The most basic level of certification the various agencies offer is a variation of an Open water certification, they may differ from one another although after completion you will be able to dive to 18 meters unsupervised with a buddy.
The two largest and most popular agencies are PADI and SSI. The open water certification is a very basic course, so much as to say that I would recommend not to dive your first few dives unsupervised after completion, rather with another experienced diver or a paid dive guide.
As soon as possible I would recommend completing your advanced open water. The crux of this course is that it will certify you to 30 meters as well as give you additional time with an instructor to hone your skills. This is important for two reasons, most of the great dive sites around the world extend below 18 meters and at this stage of your diving adventure you really need some practice with professionals.

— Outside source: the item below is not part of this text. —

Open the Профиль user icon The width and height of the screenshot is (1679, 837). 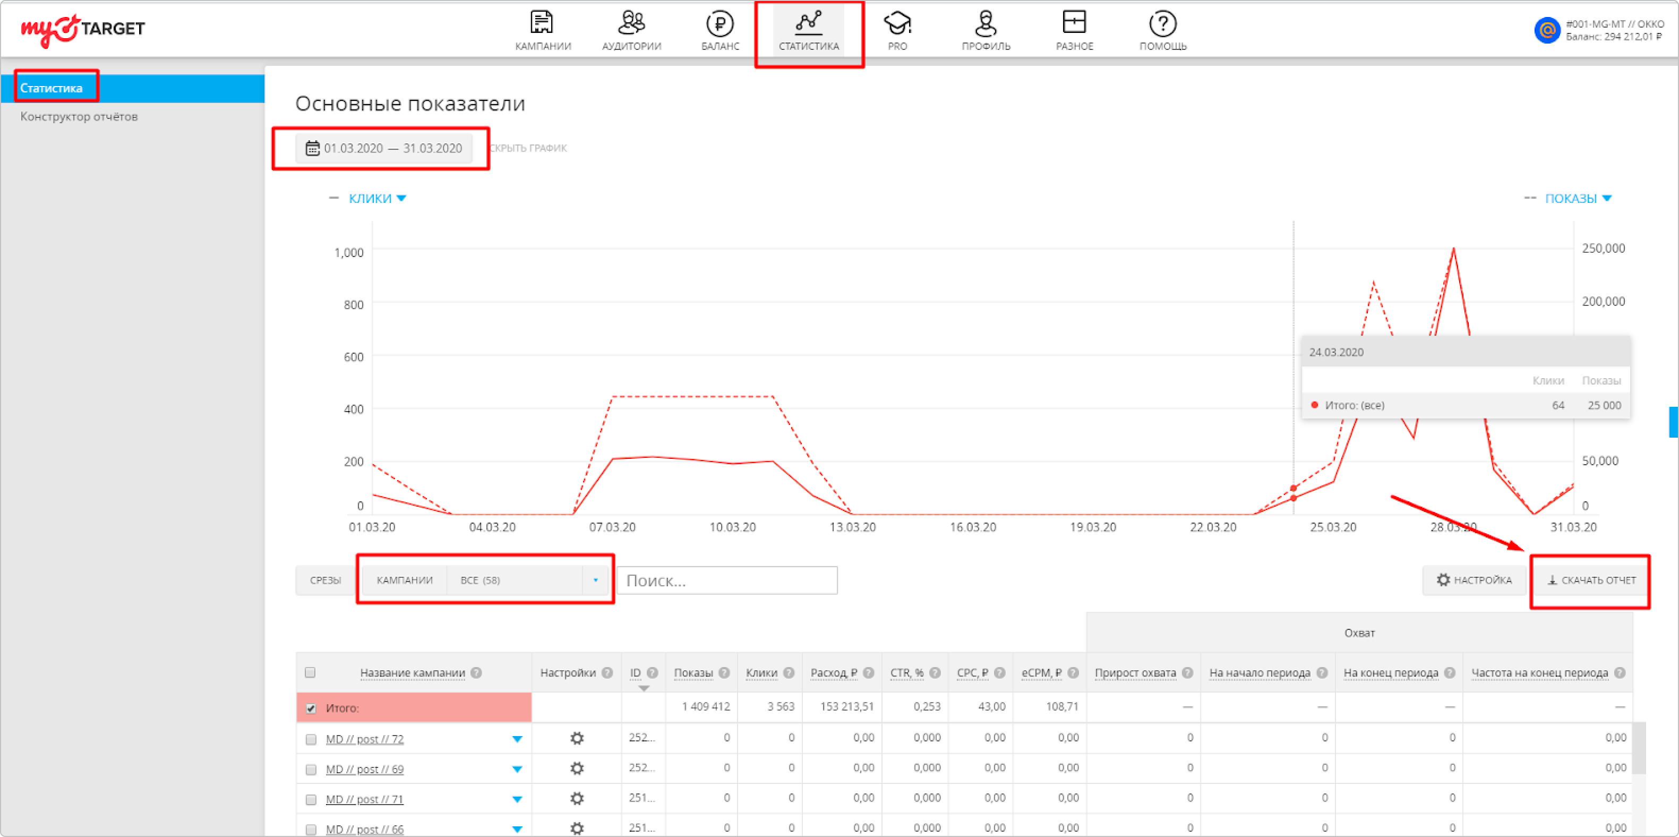[x=986, y=23]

To get started you will need to invest in your own gear, although if you are on a budget scuba equipment can be readily hired from your local dive store. Additionally, you will want to start to familiarise yourself with some of the hazards of diving and how you can ensure you stay safe in the water.
It all started around 15 years ago when I was around 23 and I went on a trip to Thailand. I was looking at the maps deciding which Island I should visit next. A little Island called Koh Tao just north of Ko Pang Ngan grabbed my attention. So I set out to have a look. I was amazed, such a beautiful place, crystal waters and back then a littler quieter.
I noticed that during the day the island was quite and it didn’t take me long to figure out everyone was out diving. I didn’t make it into the water on that trip although that was when the seed was planted.
After my two week vacation I returned back home to Melbourne Australia. I had the bug and couldn’t wait to get into the water again. Like an eager beaver, I called a local LDS (Academy of scuba) and organised my first cold water dive. I was amazed that when I tried to book, they asked me if I had ever dived in Victoria before when I said no they insisted I do a cold water orientation. Good thing that they did, as it was completely different conditions compared to the clear, 30-degree water in the Gulf of Thailand.
I continued to dive regularly for the next year, and during this time diving had grown on me so much that I wanted to perfect my diving and get more out of it. So I decided I would become a dive instructor. This came at a great time as I sold my business and had some spare time up my sleeve. I wanted to make it a memorable experience so I decided to go pro back on Koh Tao where I gained my initial certifications.
The time came for my experience, and with my 30kg backpack full of diving gear I set back for Koh Tao. As I was only an Advanced open water, I was required to complete my Rescue course, followed by my Dive Master and finally the Instructor Development Course (IDC). It was everything I hoped for, made amazing friends and lived on a beautiful tropical island.
After my trip, I returned once again home, and got a regular office job, although with my new qualification I was able to work on the weekends for another LDS (Bayplay) in Portsea, whom I still teach with.
I hope that this website provides useful information that will help you along your diving journey, please realise that although I try to be objective, by offering my opinion by its very nature the information offered is subjective.